Because I serve The God of the Mundane.
Today, my pastor shared with the congregation a much needed message to mommas.
Our lives matter.
Our work matters.
Our days matter.
God sees us and loves us in the everyday, seemingly mundane tasks.
Do you feel like there is “something big” God wants you to do? Do you feel condemned if you are not going on the latest mission trip your church is sponsoring? Is there a constant nagging feeling in your soul that there is more to life than what you are doing?
Dear Sisters, let me share with you a precious little book that has encouraged and inspired me today and I hope will bless you as well.
The God of the Mundane, by Matthew B Redmond available on Kindle
My pastor introduced us to this powerful, little book this week. Below are some popular quotes.
1. We are not saved from mediocrity and obscurity, the ordinary and the mundane. We are saved in the midst of it. We are not redeemed from the mundane. We are redeemed from the slavery of thinking our mundane life is not enough.
3. But I say, be nobody special. Do your job. Take care of your family. Clean your house. Mow your yard. Read your Bible. Attend worship. Pray. Watch your life and doctrine closely. Love your spouse. Love your kids. Be generous. Laugh with your friends. Drink your wine heartily. Eat your meat lustily. Be honest. Be kind to your waitress. Expect no special treatment. And do it all quietly.
4. …are you willing to be numbered among the nameless believers in history who lived in obscurity?
5. In other words, we want to end war, hunger and poverty in our lifetime. But we do not possess the will to let someone merge in front of us in traffic, and do so with a smile.
6. This little book is not a call to do nothing. It is a call to be faithful right where you are, regardless of how mundane that place is.

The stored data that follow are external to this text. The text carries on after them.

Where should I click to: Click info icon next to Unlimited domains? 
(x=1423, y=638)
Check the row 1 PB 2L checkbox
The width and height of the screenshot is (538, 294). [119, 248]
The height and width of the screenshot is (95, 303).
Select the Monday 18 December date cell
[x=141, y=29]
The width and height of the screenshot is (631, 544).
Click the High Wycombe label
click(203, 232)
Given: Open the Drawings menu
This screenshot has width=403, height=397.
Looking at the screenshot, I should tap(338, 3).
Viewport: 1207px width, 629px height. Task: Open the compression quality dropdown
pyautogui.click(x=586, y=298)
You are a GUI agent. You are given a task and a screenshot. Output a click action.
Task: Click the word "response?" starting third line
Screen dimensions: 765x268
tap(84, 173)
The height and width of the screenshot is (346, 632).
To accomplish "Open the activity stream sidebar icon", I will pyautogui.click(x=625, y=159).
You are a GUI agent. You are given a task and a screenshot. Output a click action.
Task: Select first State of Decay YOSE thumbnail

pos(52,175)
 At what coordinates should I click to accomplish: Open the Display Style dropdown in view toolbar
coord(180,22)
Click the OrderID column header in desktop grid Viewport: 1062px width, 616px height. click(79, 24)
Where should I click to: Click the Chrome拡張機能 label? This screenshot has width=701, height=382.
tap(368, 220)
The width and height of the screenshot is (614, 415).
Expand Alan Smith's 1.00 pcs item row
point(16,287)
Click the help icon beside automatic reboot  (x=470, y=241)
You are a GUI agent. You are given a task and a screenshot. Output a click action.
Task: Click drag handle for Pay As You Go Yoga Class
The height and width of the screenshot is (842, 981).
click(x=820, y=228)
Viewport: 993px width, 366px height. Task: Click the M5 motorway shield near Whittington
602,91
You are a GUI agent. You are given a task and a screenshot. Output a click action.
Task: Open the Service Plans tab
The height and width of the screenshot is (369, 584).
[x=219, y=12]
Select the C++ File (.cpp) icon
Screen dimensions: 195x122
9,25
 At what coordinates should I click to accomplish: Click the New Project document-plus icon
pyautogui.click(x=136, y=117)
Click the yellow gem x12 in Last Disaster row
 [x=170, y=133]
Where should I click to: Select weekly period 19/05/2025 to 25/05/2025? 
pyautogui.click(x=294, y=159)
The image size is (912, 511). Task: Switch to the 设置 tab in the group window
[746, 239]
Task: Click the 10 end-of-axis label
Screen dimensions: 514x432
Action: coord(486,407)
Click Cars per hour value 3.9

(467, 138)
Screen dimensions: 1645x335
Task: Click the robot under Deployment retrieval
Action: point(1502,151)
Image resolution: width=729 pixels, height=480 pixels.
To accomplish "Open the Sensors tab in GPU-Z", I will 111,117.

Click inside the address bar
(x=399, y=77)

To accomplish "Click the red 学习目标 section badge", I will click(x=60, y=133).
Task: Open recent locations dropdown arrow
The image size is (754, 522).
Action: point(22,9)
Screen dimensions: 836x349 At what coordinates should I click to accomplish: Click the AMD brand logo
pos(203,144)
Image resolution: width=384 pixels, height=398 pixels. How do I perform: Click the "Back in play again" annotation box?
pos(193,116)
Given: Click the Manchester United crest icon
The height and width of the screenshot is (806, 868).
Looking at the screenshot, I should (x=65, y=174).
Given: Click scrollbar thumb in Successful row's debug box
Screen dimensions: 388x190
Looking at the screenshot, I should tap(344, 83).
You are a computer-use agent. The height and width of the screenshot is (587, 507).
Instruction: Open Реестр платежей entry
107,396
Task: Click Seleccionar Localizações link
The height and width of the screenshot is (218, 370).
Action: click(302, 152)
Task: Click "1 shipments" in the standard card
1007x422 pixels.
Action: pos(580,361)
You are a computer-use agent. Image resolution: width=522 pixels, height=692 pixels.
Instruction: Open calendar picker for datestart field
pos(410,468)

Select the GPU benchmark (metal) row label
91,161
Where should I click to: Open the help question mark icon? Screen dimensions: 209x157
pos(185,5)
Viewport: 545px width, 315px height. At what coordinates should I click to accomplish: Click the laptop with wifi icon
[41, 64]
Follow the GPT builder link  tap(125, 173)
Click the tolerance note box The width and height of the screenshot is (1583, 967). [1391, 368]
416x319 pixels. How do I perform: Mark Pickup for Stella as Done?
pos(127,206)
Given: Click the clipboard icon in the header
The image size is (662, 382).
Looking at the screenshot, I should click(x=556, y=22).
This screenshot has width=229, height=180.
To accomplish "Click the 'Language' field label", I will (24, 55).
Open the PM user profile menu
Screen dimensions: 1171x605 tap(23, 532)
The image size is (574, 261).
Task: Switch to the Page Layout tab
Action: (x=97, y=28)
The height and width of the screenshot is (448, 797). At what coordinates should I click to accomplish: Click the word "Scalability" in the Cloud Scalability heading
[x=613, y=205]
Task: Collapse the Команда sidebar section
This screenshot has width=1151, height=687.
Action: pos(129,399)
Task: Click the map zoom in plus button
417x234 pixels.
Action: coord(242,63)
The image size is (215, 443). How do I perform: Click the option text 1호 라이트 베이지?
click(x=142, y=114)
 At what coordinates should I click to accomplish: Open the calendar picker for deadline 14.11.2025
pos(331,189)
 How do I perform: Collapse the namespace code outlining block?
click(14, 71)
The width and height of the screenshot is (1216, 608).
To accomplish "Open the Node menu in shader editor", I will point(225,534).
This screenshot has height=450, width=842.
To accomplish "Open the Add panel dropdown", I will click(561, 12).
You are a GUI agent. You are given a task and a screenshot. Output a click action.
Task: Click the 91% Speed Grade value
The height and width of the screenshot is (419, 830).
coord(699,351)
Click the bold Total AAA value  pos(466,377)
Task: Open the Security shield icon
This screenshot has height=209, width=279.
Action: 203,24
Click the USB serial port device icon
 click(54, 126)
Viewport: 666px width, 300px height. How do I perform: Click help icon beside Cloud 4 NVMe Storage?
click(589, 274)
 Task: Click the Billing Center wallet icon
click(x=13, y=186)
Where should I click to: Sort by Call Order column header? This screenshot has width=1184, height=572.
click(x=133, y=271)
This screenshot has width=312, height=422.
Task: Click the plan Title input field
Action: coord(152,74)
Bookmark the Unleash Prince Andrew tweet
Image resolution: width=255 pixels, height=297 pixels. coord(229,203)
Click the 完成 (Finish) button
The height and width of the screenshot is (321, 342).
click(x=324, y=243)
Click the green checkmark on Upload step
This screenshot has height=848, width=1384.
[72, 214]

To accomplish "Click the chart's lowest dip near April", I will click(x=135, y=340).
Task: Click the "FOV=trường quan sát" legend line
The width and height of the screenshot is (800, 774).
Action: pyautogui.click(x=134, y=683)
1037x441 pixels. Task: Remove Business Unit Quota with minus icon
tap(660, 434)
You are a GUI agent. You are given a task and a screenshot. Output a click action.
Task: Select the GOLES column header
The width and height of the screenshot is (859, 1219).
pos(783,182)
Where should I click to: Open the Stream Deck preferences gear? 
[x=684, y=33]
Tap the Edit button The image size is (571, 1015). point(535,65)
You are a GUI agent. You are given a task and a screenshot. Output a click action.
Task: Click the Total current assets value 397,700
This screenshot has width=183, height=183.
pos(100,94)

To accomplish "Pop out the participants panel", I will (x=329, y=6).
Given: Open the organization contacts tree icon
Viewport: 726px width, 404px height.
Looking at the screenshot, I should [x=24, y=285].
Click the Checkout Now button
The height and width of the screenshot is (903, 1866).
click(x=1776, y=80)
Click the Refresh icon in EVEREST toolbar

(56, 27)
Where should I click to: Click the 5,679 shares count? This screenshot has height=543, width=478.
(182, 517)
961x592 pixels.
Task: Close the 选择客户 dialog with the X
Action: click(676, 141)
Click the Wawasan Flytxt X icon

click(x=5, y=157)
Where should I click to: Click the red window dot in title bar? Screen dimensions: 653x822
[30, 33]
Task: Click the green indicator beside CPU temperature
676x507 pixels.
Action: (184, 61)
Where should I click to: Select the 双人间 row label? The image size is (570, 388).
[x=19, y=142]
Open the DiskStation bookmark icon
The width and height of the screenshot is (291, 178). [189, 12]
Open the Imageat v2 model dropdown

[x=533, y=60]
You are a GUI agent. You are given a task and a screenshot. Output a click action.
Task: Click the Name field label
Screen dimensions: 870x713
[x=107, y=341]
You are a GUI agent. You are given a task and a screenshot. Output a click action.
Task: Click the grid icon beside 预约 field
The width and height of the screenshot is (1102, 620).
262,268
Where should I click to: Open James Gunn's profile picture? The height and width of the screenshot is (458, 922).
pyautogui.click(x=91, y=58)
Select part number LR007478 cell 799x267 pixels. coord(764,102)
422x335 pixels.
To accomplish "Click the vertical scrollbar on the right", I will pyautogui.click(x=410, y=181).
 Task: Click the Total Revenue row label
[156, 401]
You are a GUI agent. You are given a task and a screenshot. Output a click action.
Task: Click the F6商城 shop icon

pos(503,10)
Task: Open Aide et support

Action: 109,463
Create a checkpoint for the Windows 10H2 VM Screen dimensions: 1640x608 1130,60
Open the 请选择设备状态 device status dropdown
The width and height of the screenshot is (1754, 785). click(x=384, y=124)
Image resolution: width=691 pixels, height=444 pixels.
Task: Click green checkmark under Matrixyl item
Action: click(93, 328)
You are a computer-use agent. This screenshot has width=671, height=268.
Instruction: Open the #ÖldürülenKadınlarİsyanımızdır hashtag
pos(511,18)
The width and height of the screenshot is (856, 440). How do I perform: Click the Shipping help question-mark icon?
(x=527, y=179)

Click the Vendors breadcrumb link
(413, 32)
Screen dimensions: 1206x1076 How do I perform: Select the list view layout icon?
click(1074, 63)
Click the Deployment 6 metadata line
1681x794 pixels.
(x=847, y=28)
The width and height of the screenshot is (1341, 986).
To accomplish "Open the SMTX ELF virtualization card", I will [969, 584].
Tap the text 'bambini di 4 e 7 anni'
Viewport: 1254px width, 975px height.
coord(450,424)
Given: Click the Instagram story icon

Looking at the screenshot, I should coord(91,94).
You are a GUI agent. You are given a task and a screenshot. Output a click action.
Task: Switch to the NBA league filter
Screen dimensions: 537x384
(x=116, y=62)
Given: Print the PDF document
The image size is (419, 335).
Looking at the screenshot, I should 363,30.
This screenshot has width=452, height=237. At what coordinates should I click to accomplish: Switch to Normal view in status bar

7. Living quietly is a life so happy with the attention of God, that the attention of the world is not needed, and rarely enjoyed.
8. I missed the obvious: the Apostles are writing to normal people.
9. It is true Paul says to his readers, “imitate me…” And he says it more than once. In each instance, Paul wants his readers to see that he is an example of what he is asking of them in that particular context. His life is consistent with what he is teaching. He isn’t out of step. But he never asks them to stop being who they are. He never challenges them to go anywhere. We don’t even get hints that lead us to believe he is making them feel guilty for living in comparative comfort compared to his lack of it. That’s weird. And it’s weird because this is so common in our pulpits and in conferences held for zealous college students.
10. I want to believe my faith in the gospel of grace is not limited to the “spiritual” things but is exploding onto every single mundane moment in my life. I want the shrapnel of this explosion to embed itself in every enjoyment, and failure, and celebration, and tragedy coming my way.
Precious Mommas, your labor is not in vain. Today when you are changing the dirty diaper, wiping down the kitchen table, loading the next laundry basket, and taking out the overflowing garbage, all for the thousandth time, know that our God sees you and loves you.
He is the God of the Mundane.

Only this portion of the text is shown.